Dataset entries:
────────────────

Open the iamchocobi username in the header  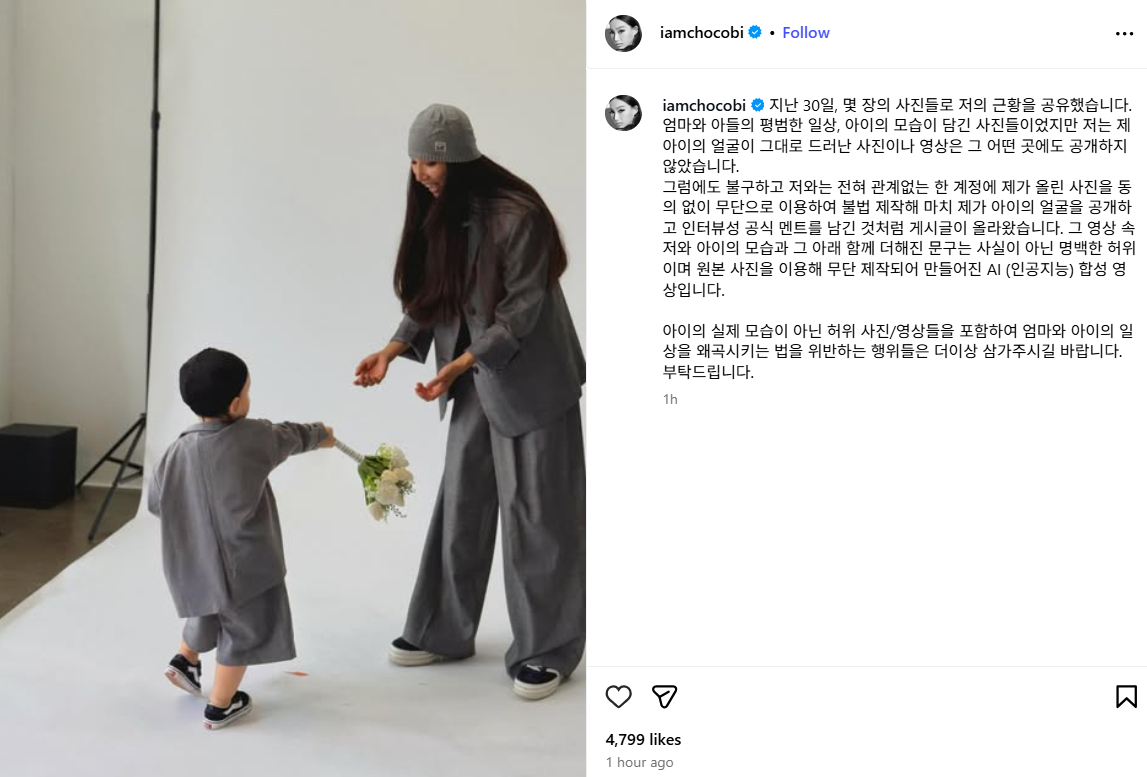(x=702, y=33)
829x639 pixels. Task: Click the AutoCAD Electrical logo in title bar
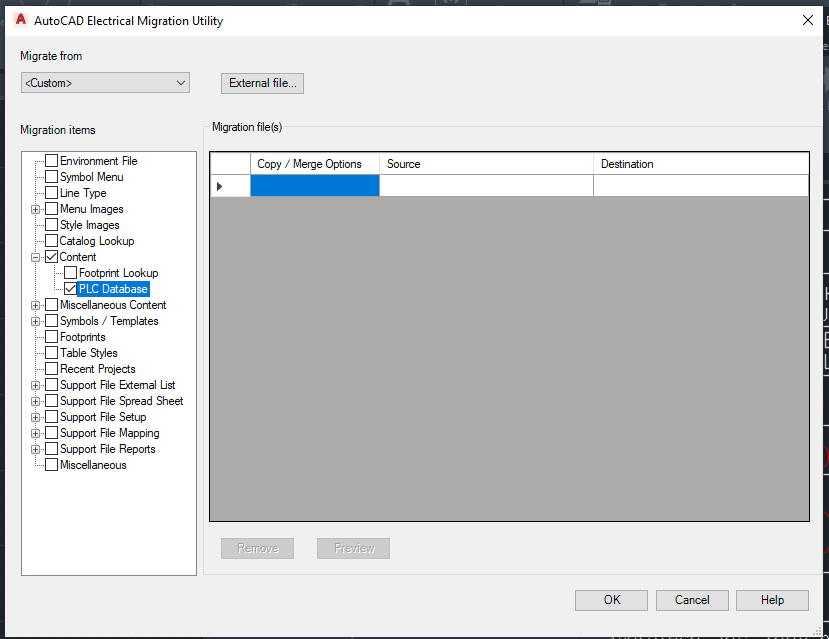point(20,20)
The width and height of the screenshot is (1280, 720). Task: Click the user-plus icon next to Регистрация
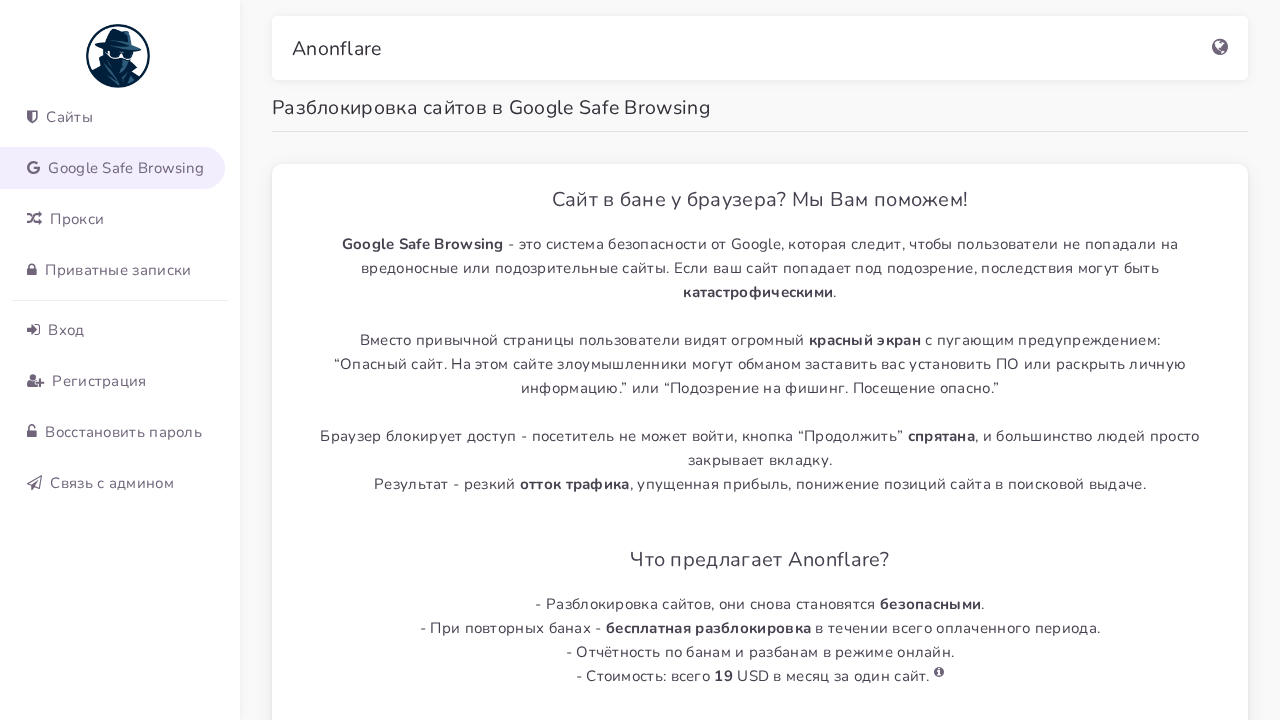coord(33,381)
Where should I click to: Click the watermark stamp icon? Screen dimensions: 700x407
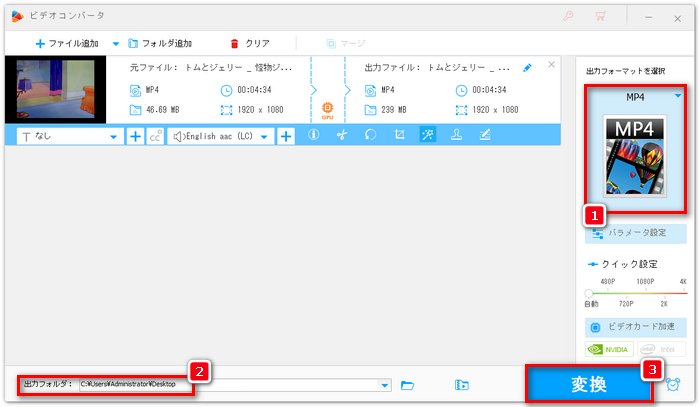pos(456,136)
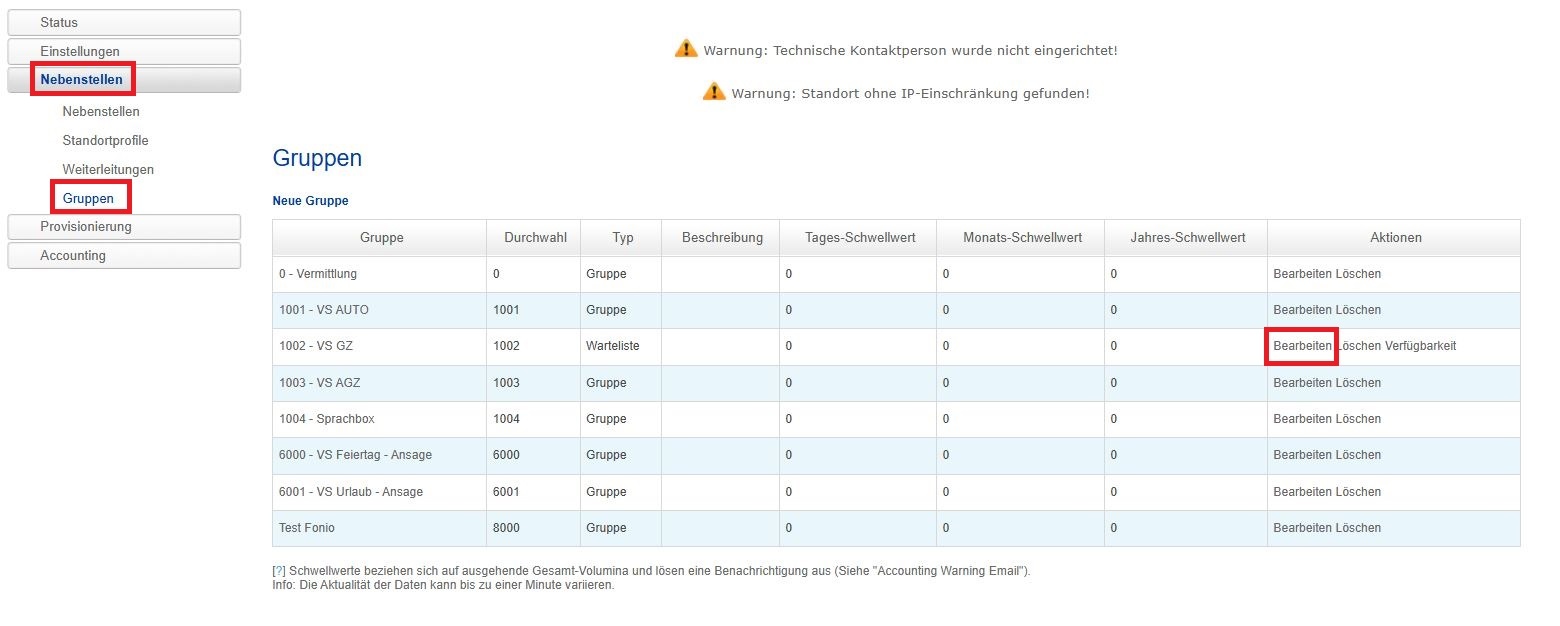Edit the 1002 - VS GZ group

pyautogui.click(x=1302, y=346)
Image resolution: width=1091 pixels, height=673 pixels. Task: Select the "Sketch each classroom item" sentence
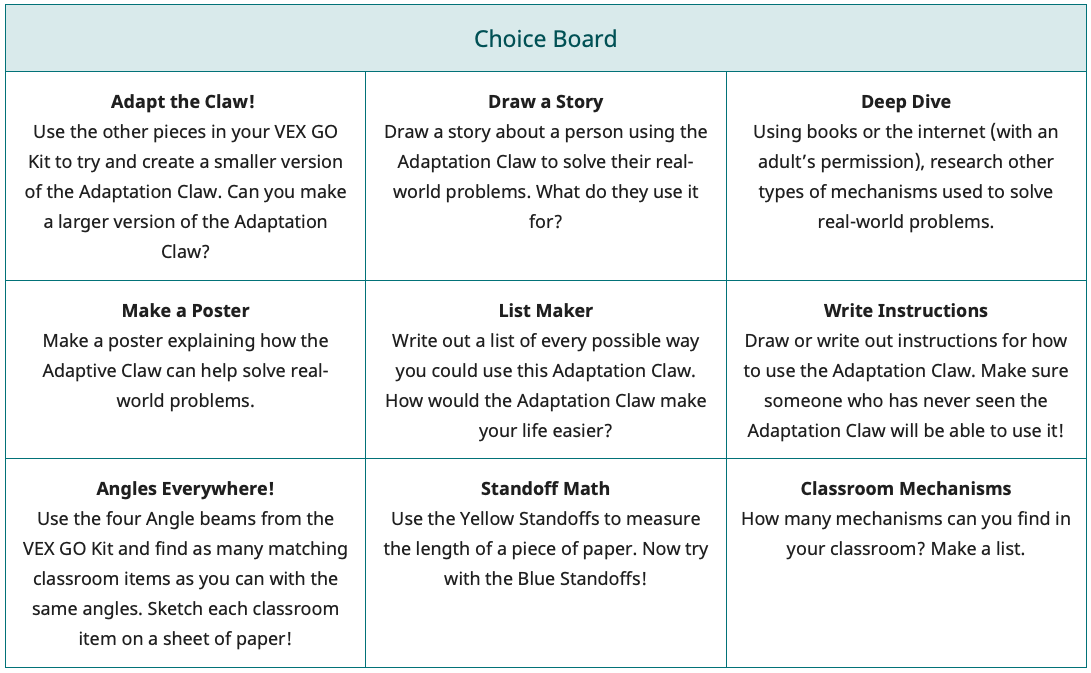tap(185, 623)
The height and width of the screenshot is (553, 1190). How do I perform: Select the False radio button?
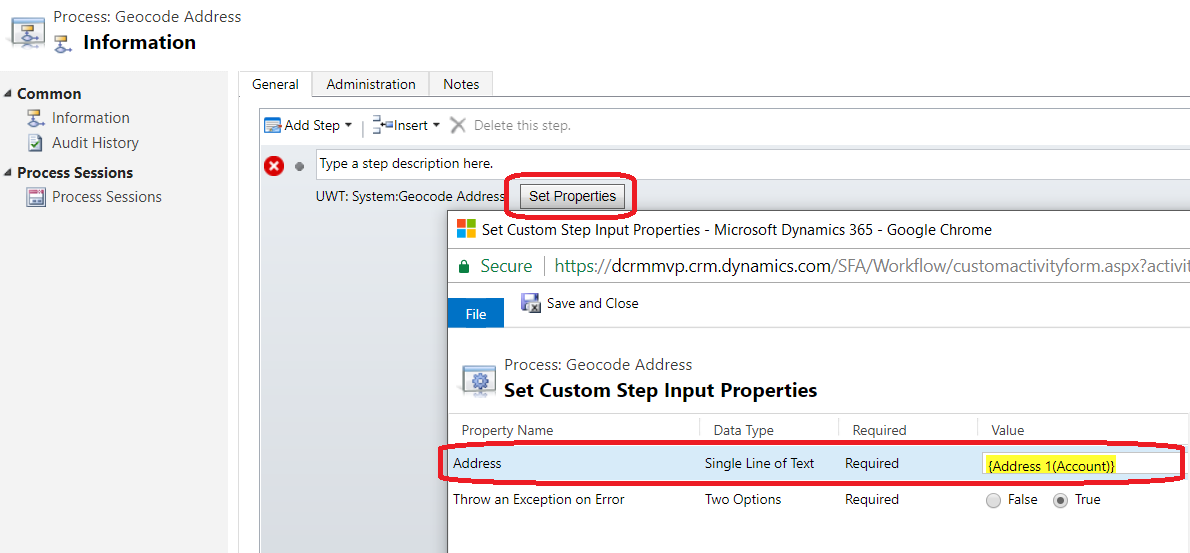993,500
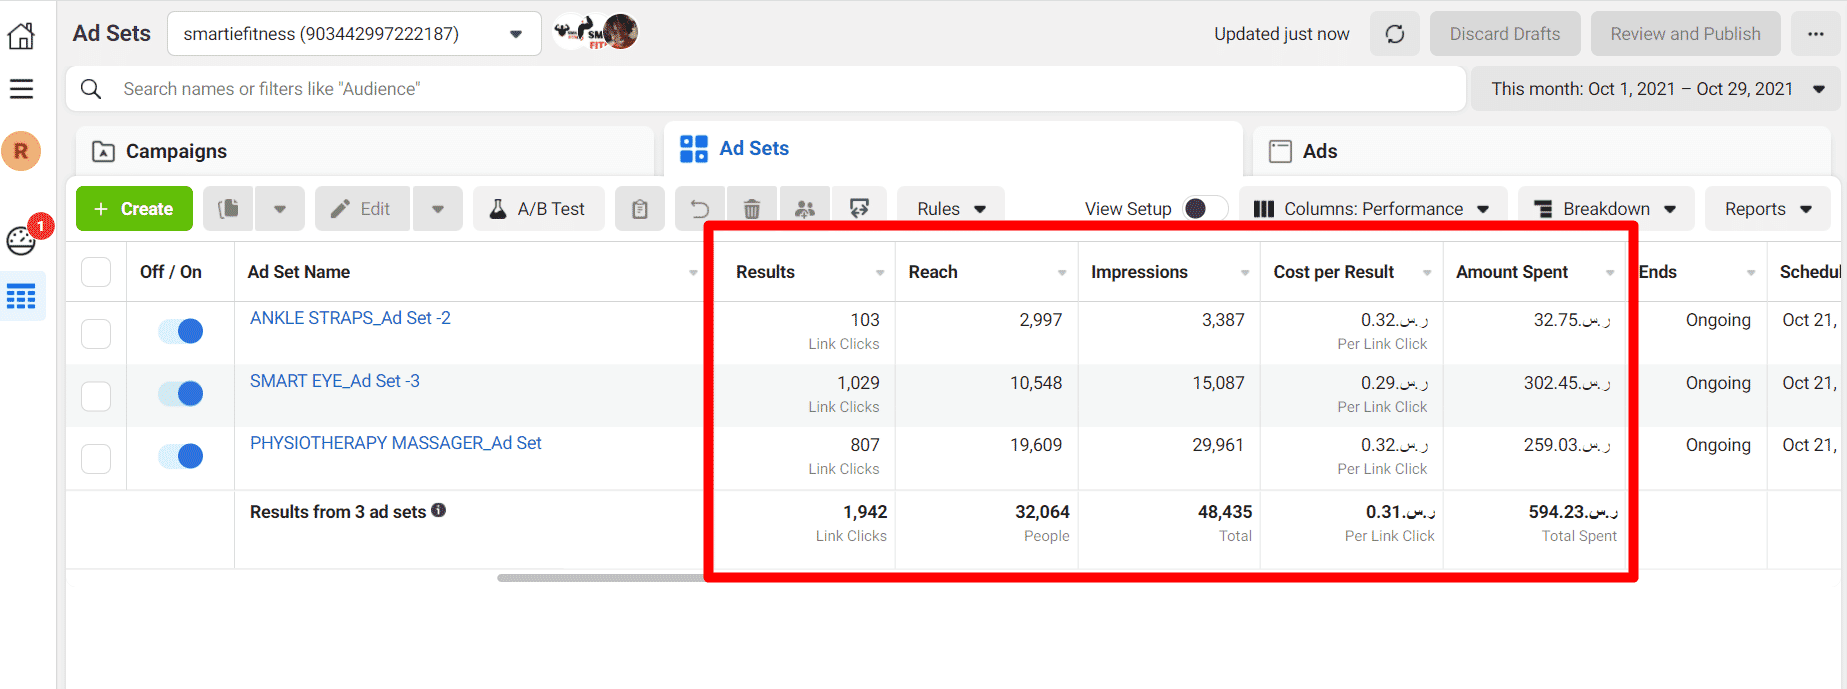Screen dimensions: 1847x689
Task: Check the SMART EYE ad set checkbox
Action: click(96, 396)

────────────────

Word for word, repeat only the lines from the line containing "The width and" through the end of the data, without any pictures.

The width and height of the screenshot is (1280, 720). Task: Click the user-plus icon next to Регистрация
coord(33,381)
Where should I click to: Click the watermark stamp icon? Screen dimensions: 700x407
pos(456,136)
Edit the 1002 - VS GZ group

pyautogui.click(x=1302, y=346)
Image resolution: width=1091 pixels, height=673 pixels. Task: Select the "Sketch each classroom item" sentence
tap(185, 623)
The height and width of the screenshot is (553, 1190). How do I perform: Select the False radio button?
993,500
Screen dimensions: 1847x689
Task: Check the SMART EYE ad set checkbox
Action: click(96, 396)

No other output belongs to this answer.